One of my favorite things about Mussurunga is all the boys that are always playing with kites in the streets. These kites are not your average American type. Oh no, these are small, hand-made-from-garbage, agile rectangles built especially for playing the competitive sport of cutting other kites' strings. The boys hoot and holar as they weave their kites through the air, yelling triumphantly as they knock each others' out of the sky. I saw a movie about this once, called "The Kite Runner", and I think about it often as I watch these Brazilian boys. I would highly recommend this movie to anyone who appreciates slightly-depressing foreign films with a tear-jerkingly good message. I loved it.

    Another thing about Mussurunga are the birds in cages. I don't know what it's all about, but everyone has at least two birds in cages hanging outside their house here. Some houses have up to 10! The birds don't have to be pretty, they just have to be birds. And they're always freaking out, trying to escape. It stresses me out, but the Bahianos think it's nice, I guess.
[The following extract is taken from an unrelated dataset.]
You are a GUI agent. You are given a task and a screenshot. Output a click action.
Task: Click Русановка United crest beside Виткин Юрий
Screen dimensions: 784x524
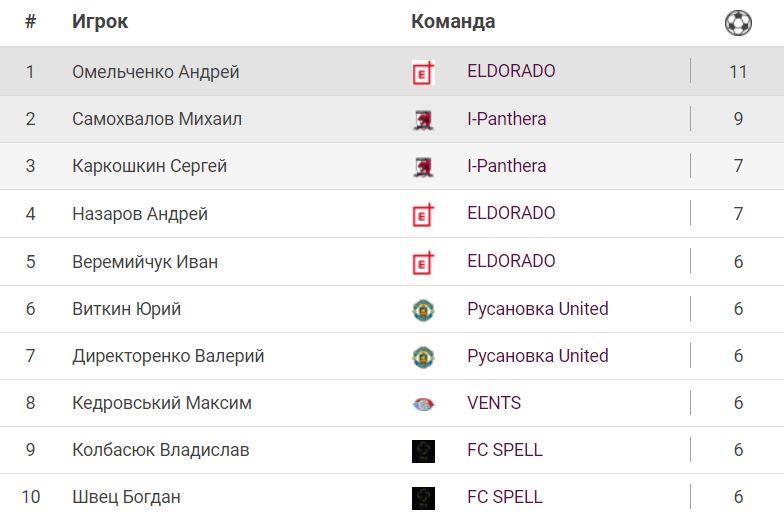423,310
    Anyway, all that important stuff being said.... How was Christmas for y'all?!
    Sister V. Silva never really celebrated Christmas much growing up because her mom doesn't like it. Sometimes they have a little tree for decoration, and sometimes her mom will toss her a gift at some point on Christmas day and say, "Oh yeah, feliz natal." So Sister V. Silva was loving this Christmas that she spent with two American companions (first Sister Oliver and then me)! She watched in awe as I made a Christmas tree out of paper for our apartment and then happily helped to decorated it with ornaments made from Liahona magazine cut-outs. I also had to teach her the tradition of waiting to open presents until Christmas day (we got some chocolates and cookies from other missionaries), and we had a blast sitting by our paper tree on Christmas morning and opening our gifts. Then we sat on my bed and watched "Mundo Felize" (Joy to the World, that church Christmas film) on our little DVD player. It was so fun! After that we ate lunch in the home of a member family and then at the end of the day I got to talk to the family for a little bit. All-in-all, an awesome day!
    I'm so glad to hear that my cousins were Santa's helpers this year. I want to hear all about it! Any especially memorable experiences?
     We've found a lot of golden investigators this past week and I wish I had time to tell you about all of them! About the one who looks like Tim Curry, about the one who we think must be one of the Three Nephites, or the one who we miraculously encountered when we were on our way to the home of another reference (which turned out to be an abandoned witch's den that no one had lived in for years). But today I'm going to tell you about Edivania, the sorvette (ice cream) girl. (I swear, we're going to have every ice cream vender converted by the end of this transfer). Edivania accepted a Book of Mormon from us upon our first meeting and began reading it that night. When we stopped by to see her the next day, she told us that after she'd read a part of the Book of Mormon, she'd fallen asleep and had a very disturbing dream where she saw Sister V. Silva and myself covered in burns and boils. Sister V. Silva explained to her that creepy dreams don't come from the Lord and that the adversary is hard at work, too. She said she knew this already and, though her family, friends, and boyfriend are all trying to tell her not to meet with us or read the Book of Mormon, she said she wants us to keep meeting with her and she wants to keep reading the Book of Mormon, too. She's truly amazing and we love her!
   You know what else I love? Pão de quejo. It's an amazing creation. Cheese baked into bread until the bread is almost chewy and the cheese is light and fluffy. It's dangerous, I tell you! Good thing you have to look really hard to find a place that makes it here in Mussurunga.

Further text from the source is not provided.